Процесс написания «Метиленовой сини»
Автор: Тимофей Евгеньевич ПерваковКак я и предполагал написание большого произведения требует много пристального внимания и времени. В целом можно сказать, что скелет произведения готов, однако, необходимо сделать ещё множества правок, изменений в диалогах, персонажах, хронологии, символизме и многом другом. Ориентир публикации - первое сентября. Но возможен и перенос из-за непредвиденных проблем. А пока дам возможность прочувствовать дух произведения и прочитать фрагмент из первой главы:
«Ясно-голубые глаза упоённо ловили обнажëнные ивы, силившиеся прикрыть студёную наготу реденькой пожухлой листвой. Глухие деревушки временами вылетали из-под ветельника и пятнали собой плодородие губернских земель. Толстокормный вагон плыл по гладким рельсам, то вскакивая, то проседая на старых шпалах. Вдруг чей-то переливчатый баритон затянул Шаляпинскую: “Какъ люблю я васъ! Какъ боюсь я васъ! Знать, увидѣлъ васъ я не въ добрый часъ!”

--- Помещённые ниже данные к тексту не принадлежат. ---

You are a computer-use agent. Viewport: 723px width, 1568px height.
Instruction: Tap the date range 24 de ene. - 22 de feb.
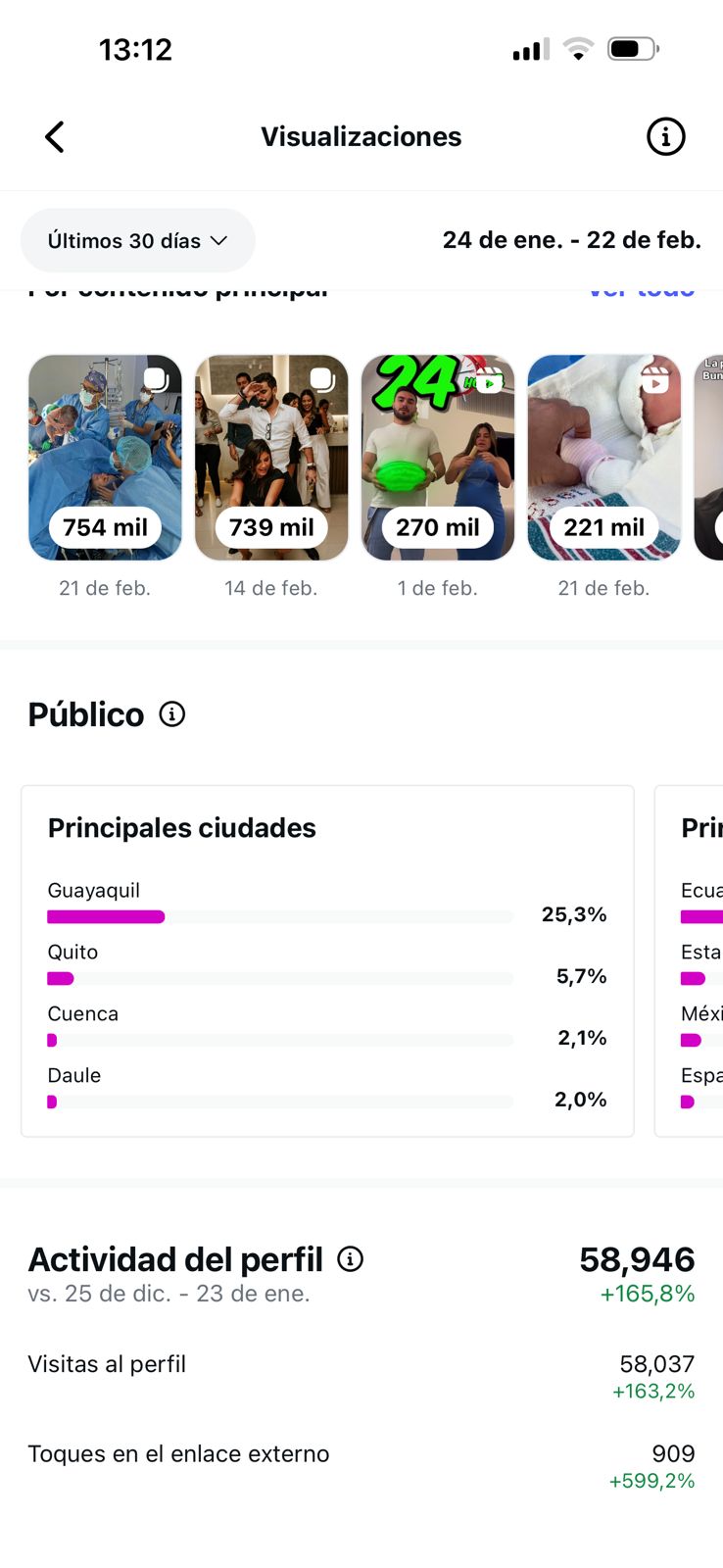[571, 240]
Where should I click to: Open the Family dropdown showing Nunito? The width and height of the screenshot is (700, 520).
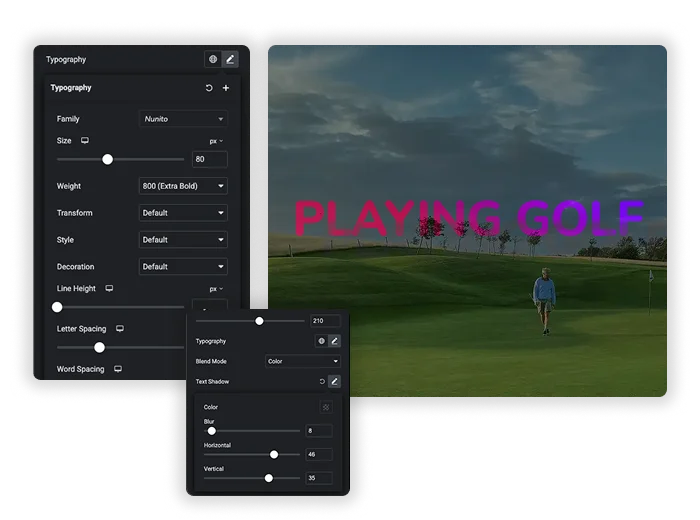[183, 119]
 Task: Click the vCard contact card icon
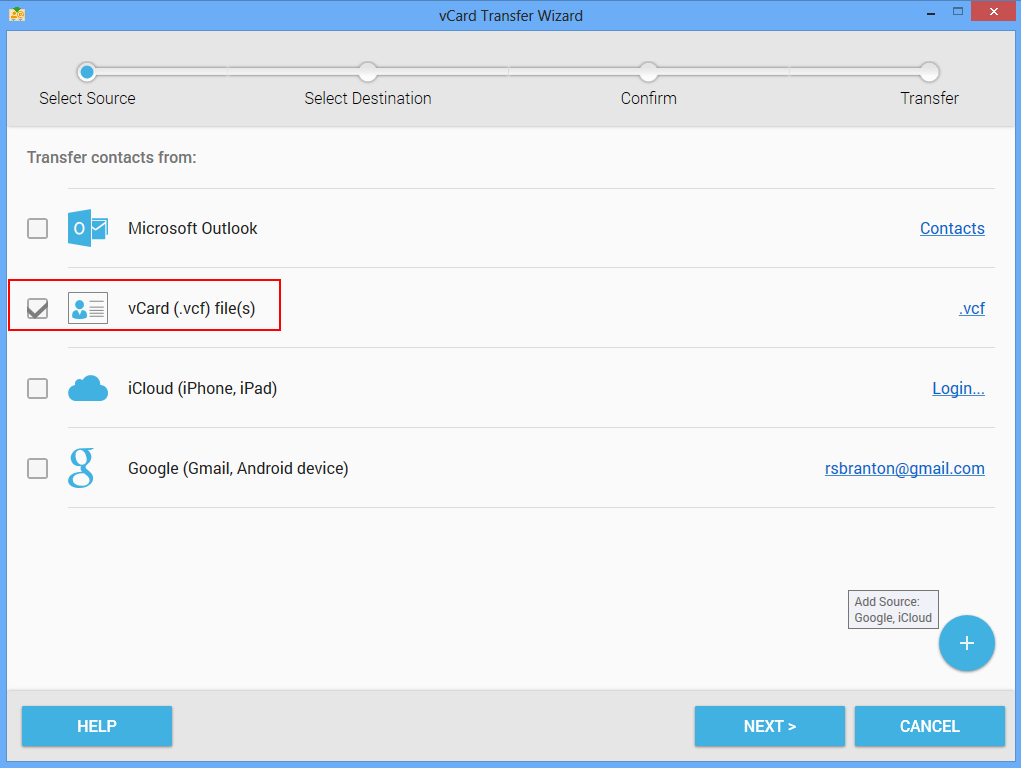(x=87, y=308)
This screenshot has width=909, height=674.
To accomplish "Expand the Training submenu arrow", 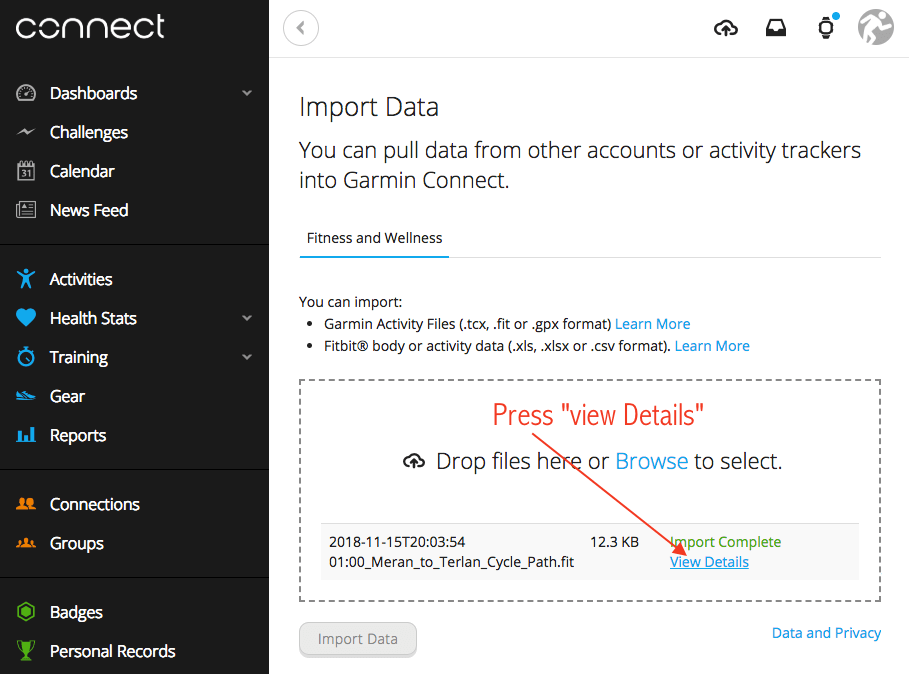I will pyautogui.click(x=247, y=357).
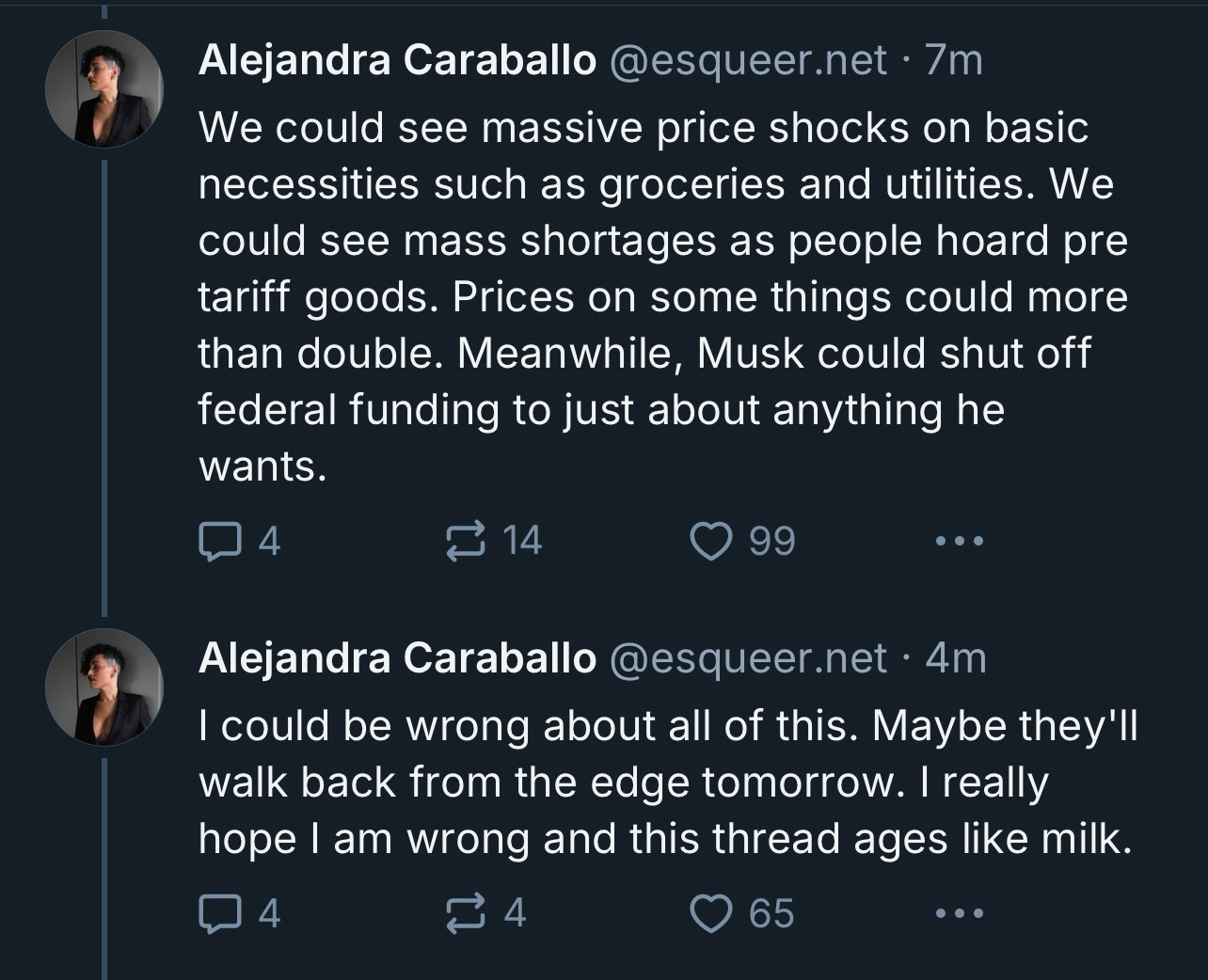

Голубиные очи повернулись на звук, и его обладатель — тощий как жердь и помятый, как солдатский сапог человек вперил в юношу свой единственный глаз, подёрнутый белизной, отчего на секунду в прокуренном купе воцарилась абсолютная тишина.
Коршунячий нос оттопырил крылья и жадно втянул дым догорающей цыгарки. Перехваченные красной сеткой масляные зенки ухватисто пробежались по нежному, увенчанному золотистыми кудрями юному лицу, сошли вниз по накрахмаленному воротничку, спустились на полы столичного сюртука, на дорогую напомаженную обувь и, видимо решив что-то для себя, скользнули обратно к регистрам гармони. Втянув полную грудь копоти, и вобрав мехами весь оставшийся в купе чистый воздух, певец заголосил романс, погрузив салон в непереболелую седую скорбь...
Вторым пассажиром, на котором то и дело задерживался взгляд юноши был человек с воистину большой головой. Стремясь отвлечь внимание от своей особенности, он наоборот его привлекал, потому что носил огромную фуражку не то из дерюги , не то из сермяжьего полотна . Заломив свой гигантский картуз на правую часть лица, отчего оно стало походить на полуочищенный орех, и катапультой заложив под голову руки, он самозабвенно курил папиросу, укачивая на носке расписанный сапожок: вниз на ямбы, вверх на анапесты, умудряясь при этом сплёвывать вязкую дегтярную слюну точно в композиционные стыки песен бельмоглазого. От большой головы резко пахло бенедиктином и борно-тимоловым мылом . Старенький, но добротный костюм, сидящий на нём, был столь хорошо вылощен и отутюжен, сколь гадок и пакостен был его взгляд - сальный, хитрый, точно принадлежал не человеку, а древней рептилии.
Третьим оказался рослый детина с кузнечными руками и перебитыми пальцами. Скособоченный нос, словно рефери подпольной арены, приказал кровожадным глазам разойтись подальше друг от друга в противоположные стороны лица, где их встречали укутанные сетью шрамов катменные уши. Левый глаз уже еле держался на ногах и весь заплыл от оставленного кем-то мощного удара, желваки бегали по лицу подобно обеспокоенным секундантам. На толстых губах его, словно у младенца вспенивались мелкие пузыри. Казалось, внутри него шла оживлённая борьба между горечью поражения и остервенелой жаждой реванша. Он то и дело нюхал табак, рассыпая коричневатую пыльцу по полам своей телогрейки.
Казалось, всё купе пропиталось этой осклизлой, смольной и тупой предбалаганной атмосферой.»